AIM OF THE TASK
All records are to be restated word for word, with pictures excluded.

SOURCE INFORMATION
------
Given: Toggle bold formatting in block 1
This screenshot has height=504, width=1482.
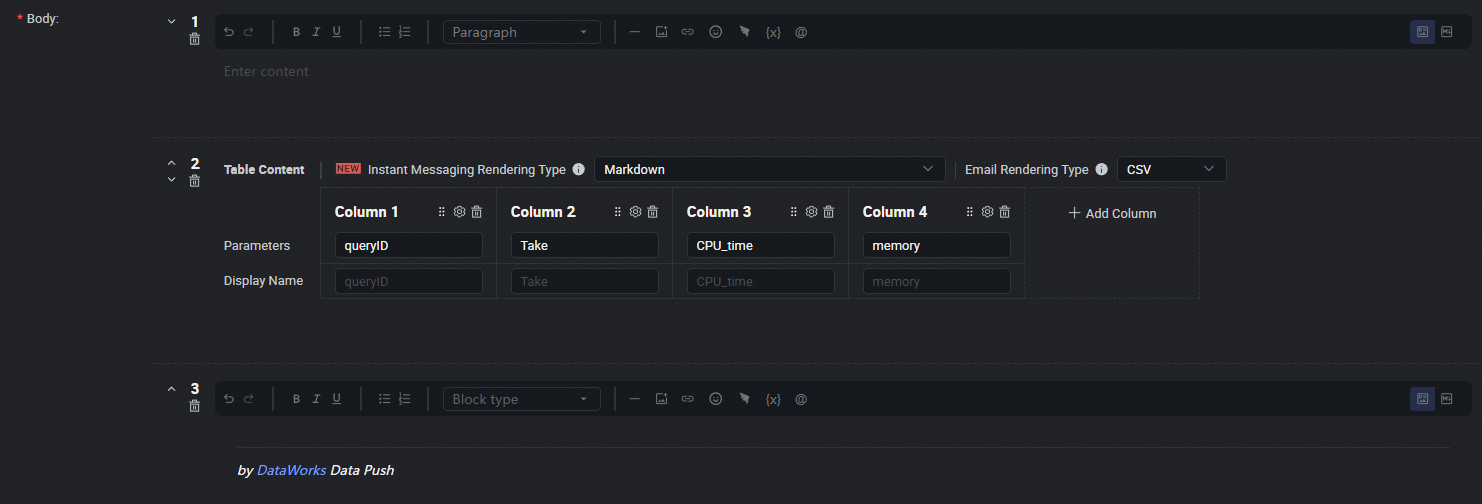Looking at the screenshot, I should tap(296, 32).
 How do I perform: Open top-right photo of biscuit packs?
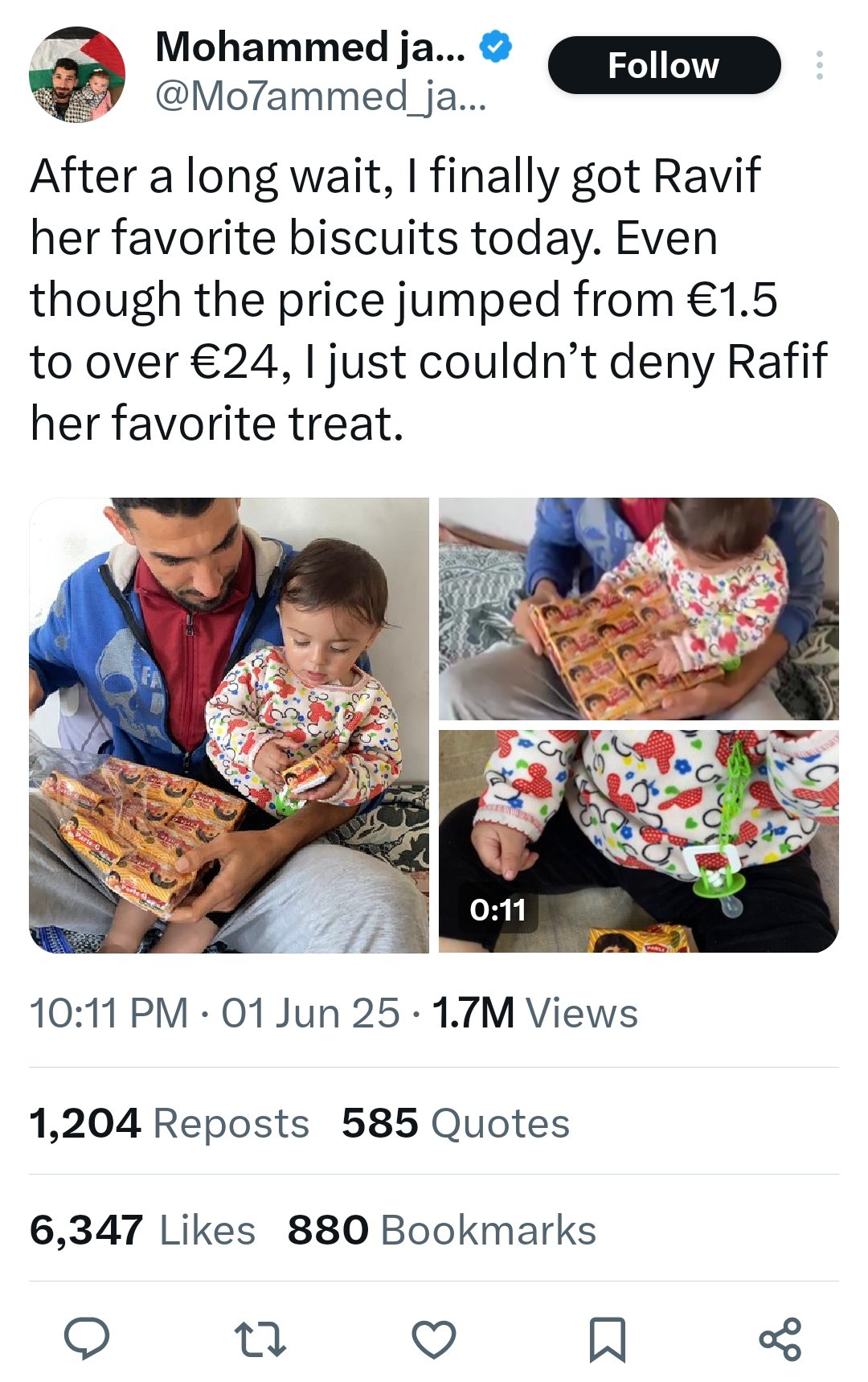tap(638, 609)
------
YOUR RESPONSE
Given: Toggle bold formatting in block 1
This screenshot has height=504, width=1482.
Looking at the screenshot, I should tap(296, 32).
 How do I perform: Open top-right photo of biscuit packs?
tap(638, 609)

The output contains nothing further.